Conserved TF positions within networks

We next asked to what degree the position of a specific TF within a given network motif circuit was conserved between mouse and human. To analyse this, we focused on FFL and RM circuits, as these are both strongly conserved overall and have a clear top-down hierarchical organization (Fig. 5a, b). Computation of the propensity for each TF (of 586) to occupy each of the nodes within these network motifs revealed that the preferred position of a given TF within FFL and RM circuits is strongly conserved between orthologous human and mouse cell types (Fig. 5c, d). It also revealed conserved preferential positioning of entire classes of TFs within particular network motif positions. For example, TFs with ubiquitous cellular functions such as CTCF, SP1 and NRF1 systematically localize within the driver positions of FFL and RM circuits (Fig. 5c, d), while TFs involved in cell lineage fate decisions (for example, SOX2, NFE2 and FOXP3) preferentially localized within the final passenger positions (Fig. 5c, d and Extended Data Fig. 7a, b). We also found the passenger edges of FFL and RM motifs to be significantly more cell-selective than the driver edges (Extended Data Fig. 7c, d). These findings raise the possibility that one of the major functions of conserved mammalian network motifs may be to stabilize the expression of TFs that drive cell-type-specific regulatory programs via exploitation of stable cell-ubiquitous regulatory interactions.
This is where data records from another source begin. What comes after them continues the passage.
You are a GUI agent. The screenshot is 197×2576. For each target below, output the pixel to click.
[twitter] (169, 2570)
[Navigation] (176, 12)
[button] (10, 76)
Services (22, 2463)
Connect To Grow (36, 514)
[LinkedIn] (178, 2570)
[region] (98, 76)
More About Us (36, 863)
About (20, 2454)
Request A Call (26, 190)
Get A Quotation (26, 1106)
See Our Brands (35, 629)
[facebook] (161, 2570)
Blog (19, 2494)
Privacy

A conserved developmental program

To explore how the TF regulatory network interacts with downstream non-TF structural/effector genes and to test for conserved interactions, we first quantified, for each TF, whether it preferentially regulates another TF gene(s) or a non-TF ‘structural’ gene(s) across different mouse and human cell types (Extended Data Fig. 8a). This parameter varied widely between different TFs; in general, TFs involved in development state specification such as HOXB1, OCT4 and SOX2 preferentially regulated other TF genes, while general transcriptional regulators such as NRF1, CTCF and SP1 preferentially regulated non-TF genes (Extended Data Fig. 8b, c). To test how these preferences varied by cell type, we averaged TF gene versus structural gene propensities for all TFs within each cell-type regulatory network. This revealed that the TF networks of pluripotent and early developmental cell types and tissues such as ES cells and fetal brain were globally significantly more oriented towards regulation of TF genes compared with the TF networks of more highly differentiated cell types (for example, B cells, T cells) and tissues (for example, adult brain) (Extended Data Fig. 8d). These TF versus structural gene preferences—both at the individual TF level and at the cell-type regulatory network level—were strongly conserved between mouse and human (Extended Data Fig. 8d, e). The above findings suggest the operation of a conserved global developmental regulatory program that directs a shift in the orientation of TF regulatory networks from TF genes to structural genes during the transition from primitive to definitive cells.

Taken together, our results expose several major organizing principles of mammalian gene regulation, and a fundamental hierarchy in the modes of evolutionary transmission of regulatory information, ranging from poor conservation of cis-acting sequence elements to the preservation of trans-acting and network-level regulatory features (Fig. 6). Conservation of trans-acting components is reflected both in the effective in vivo recognition repertoires of human and mouse TFs, which differ only slightly, and in the conserved patterns of TF-to-gene interactions. The dichotomy between cis- and trans-acting regulatory components is most apparent in the context of the core TF regulatory network. Whereas the individual DNA bases contacted by TFs in vivo have undergone extensive turnover since the last common ancestor of mouse and human, the repertoire of TFs regulating other TF genes is vastly more conserved. Notably, this cis-acting versus trans-acting disparity in mammals greatly eclipses that previously described for different Drosophila species20.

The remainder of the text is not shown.